Afin de remédier à la perte de 190,4 millions de francs enregistrée en 2007, le conseil d’administration des CFF a adopté, début mars, un nouveau train de mesures d’assainissement de CFF Cargo. Excluant catégoriquement de vendre tout ou partie de la division Marchandises, il a décidé la suppression de 401 emplois (10% de l’effectif total), le transfert du service à la clientèle de Fribourg à Bâle et donc la fermeture du site de Fribourg (180 salariés pour 165 postes de travail). Le transfert du centre d’appel, établi à Fribourg depuis 1999, vise à réunir vendeurs et opérateurs sur un même site et à rentabiliser les locaux encore libres que possède CFF Cargo dans la cité rhénane. Les suppressions de postes concernent pour trois quarts l’administration et le management (300 emplois) et pour un quart la maintenance. Les ateliers industriels de Bellinzone sont les plus touchés avec 126 emplois biffés ou transférés aux ateliers d’Yverdon-les-Bains (VD). Ces mesures seront effectives dès 2009. Les réactions n’ont pas tardé, provenant principalement des sites les plus touchés et des autorités cantonales fribourgeoises et tessinoises. À Fribourg, le Conseil d’Etat a rappelé l’engagement pris par la direction des CFF, en 1999, de créer des emplois à long terme, afin de bénéficier des mesures cantonales de promotion économique. Au Tessin, les salariés de l’atelier de Bellinzone ont immédiatement décrété une grève de durée indéterminée, avant de recevoir l’appui de l’ensemble des partis politiques tessinois, des autorités municipales de Bellinzone et du Conseil d’Etat, ainsi que du clergé. Dès les premiers jours, les salariés des deux sites ont suivi des stratégies différentes, les fribourgeois optant pour la poursuite du travail et la discussion dans le respect de la convention collective, alors que les tessinois ont privilégié la grève et les manifestations. La mobilisation s’est ainsi rapidement radicalisée au Tessin, tandis qu’elle ne s’est que modérément intensifiée à Fribourg.

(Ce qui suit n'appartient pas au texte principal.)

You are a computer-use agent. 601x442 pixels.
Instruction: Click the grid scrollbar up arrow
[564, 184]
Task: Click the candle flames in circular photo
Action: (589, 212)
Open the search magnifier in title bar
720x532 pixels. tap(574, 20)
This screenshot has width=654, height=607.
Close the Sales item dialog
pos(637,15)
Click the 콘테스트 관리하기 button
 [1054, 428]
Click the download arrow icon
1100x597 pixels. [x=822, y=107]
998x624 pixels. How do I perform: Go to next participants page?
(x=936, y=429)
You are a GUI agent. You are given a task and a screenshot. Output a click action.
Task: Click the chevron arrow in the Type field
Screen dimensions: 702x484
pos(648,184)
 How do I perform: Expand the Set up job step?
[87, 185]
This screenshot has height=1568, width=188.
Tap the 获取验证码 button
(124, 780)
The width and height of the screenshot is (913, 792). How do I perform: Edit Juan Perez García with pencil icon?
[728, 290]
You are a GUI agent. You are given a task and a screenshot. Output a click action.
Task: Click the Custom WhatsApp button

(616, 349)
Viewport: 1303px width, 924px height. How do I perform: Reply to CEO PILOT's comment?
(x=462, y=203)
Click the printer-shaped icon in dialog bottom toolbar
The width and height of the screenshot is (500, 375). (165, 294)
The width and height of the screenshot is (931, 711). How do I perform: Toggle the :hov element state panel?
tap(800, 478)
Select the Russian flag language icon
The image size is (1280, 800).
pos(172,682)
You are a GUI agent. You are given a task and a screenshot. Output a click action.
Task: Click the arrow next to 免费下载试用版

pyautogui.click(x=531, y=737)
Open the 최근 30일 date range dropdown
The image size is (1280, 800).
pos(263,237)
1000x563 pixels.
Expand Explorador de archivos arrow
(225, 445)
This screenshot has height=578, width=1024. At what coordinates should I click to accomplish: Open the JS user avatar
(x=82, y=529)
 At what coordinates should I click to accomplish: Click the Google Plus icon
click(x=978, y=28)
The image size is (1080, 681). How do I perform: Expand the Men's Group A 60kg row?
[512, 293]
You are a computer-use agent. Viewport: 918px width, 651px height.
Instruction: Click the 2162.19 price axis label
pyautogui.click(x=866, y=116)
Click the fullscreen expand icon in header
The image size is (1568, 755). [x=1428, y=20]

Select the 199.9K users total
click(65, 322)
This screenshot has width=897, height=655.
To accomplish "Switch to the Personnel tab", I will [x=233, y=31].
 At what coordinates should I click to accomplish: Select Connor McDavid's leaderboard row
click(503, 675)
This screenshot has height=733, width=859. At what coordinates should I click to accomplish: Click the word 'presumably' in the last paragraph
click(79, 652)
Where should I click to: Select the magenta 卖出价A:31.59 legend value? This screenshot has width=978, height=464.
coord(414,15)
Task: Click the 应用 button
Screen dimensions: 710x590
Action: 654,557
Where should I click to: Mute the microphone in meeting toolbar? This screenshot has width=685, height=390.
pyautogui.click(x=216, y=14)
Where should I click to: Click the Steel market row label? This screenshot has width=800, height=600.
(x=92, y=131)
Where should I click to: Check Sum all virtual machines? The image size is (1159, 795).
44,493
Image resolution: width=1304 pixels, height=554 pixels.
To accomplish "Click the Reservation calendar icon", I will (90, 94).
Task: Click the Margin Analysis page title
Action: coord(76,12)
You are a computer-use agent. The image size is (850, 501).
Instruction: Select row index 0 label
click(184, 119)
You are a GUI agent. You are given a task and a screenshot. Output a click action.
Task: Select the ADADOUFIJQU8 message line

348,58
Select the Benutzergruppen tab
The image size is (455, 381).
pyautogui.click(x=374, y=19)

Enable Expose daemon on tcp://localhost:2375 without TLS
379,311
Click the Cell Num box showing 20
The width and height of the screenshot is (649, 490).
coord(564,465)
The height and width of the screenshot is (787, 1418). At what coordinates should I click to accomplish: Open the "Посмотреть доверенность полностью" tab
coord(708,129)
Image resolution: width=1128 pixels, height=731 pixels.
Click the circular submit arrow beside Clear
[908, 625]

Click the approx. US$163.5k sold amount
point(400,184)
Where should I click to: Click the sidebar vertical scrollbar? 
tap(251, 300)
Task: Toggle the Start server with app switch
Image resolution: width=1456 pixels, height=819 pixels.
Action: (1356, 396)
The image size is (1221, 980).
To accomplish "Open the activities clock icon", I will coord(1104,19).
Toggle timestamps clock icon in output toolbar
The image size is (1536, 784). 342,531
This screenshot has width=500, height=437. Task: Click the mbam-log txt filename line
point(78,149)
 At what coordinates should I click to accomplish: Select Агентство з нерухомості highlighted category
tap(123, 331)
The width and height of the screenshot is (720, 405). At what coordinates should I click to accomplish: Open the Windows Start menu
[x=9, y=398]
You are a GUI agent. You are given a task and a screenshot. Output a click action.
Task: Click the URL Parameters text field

Les CFF ont suspendu le programme de restructuration et le travail a repris à Bellinzone après que les protagonistes, réunis par Moritz Leuenberger, sont parvenus à un accord préalable sur une procédure de sortie de crise. Au Conseil national, le chef du DETEC, s’est vu interpeller par les députés fribourgeois et tessinois, ainsi que par le groupe UDC. Il a jugé légitimes les objections des autorités et des salariés concernés, mais il a justifié la restructuration par la situation économique et financière du segment marchandises de l’ancienne régie, invoquant notamment l’inefficacité des précédentes mesures de réduction des frais administratifs et la concurrence accrue dans le transport des marchandises. Le conseiller fédéral socialiste a toutefois assuré que les mesures concrètes ne seraient arrêtées qu’après concertation avec les milieux intéressés. Les négociations ont alors débuté, mais se sont déroulées séparément et indépendamment pour chacun des deux sites. À Fribourg, les discussions entre les CFF et le Conseil d’Etat ont rapidement abouti à un compromis confirmant le transfert du centre d’appel à Bâle en contrepartie duquel les CFF se sont engagés à créer entre 50 et 100 nouvelles places de travail dans le canton dès 2009. Si le Conseil d’Etat s’est dit satisfait, les syndicats ont violemment critiqué cet accord, estimant que le gouvernement s’était servi des employés du centre d’appel comme d’une monnaie d’échange. Au lendemain de l’accord, les employés ont toutefois renoncé à faire grève en raison de la trop faible mobilisation. Concernant le site tessinois, le Conseil fédéral a institué une table ronde placée sous la présidence de l’ancien conseiller national Franz Steinegger (prd, UR). Après plus de six mois de négociations, la direction des CFF et les représentants des salariés sont parvenus à un accord aux termes duquel les ateliers de Bellinzone seront transférés au sein de la division Voyageurs en échange de la garantie par la direction des CFF de maintenir les ateliers jusqu’en 2013, à la condition, toutefois, que le taux de productivité croisse de 10% d’ici 2010. Les mesures prévues par les deux accords sont effectives dès le 1er janvier 2009 [38].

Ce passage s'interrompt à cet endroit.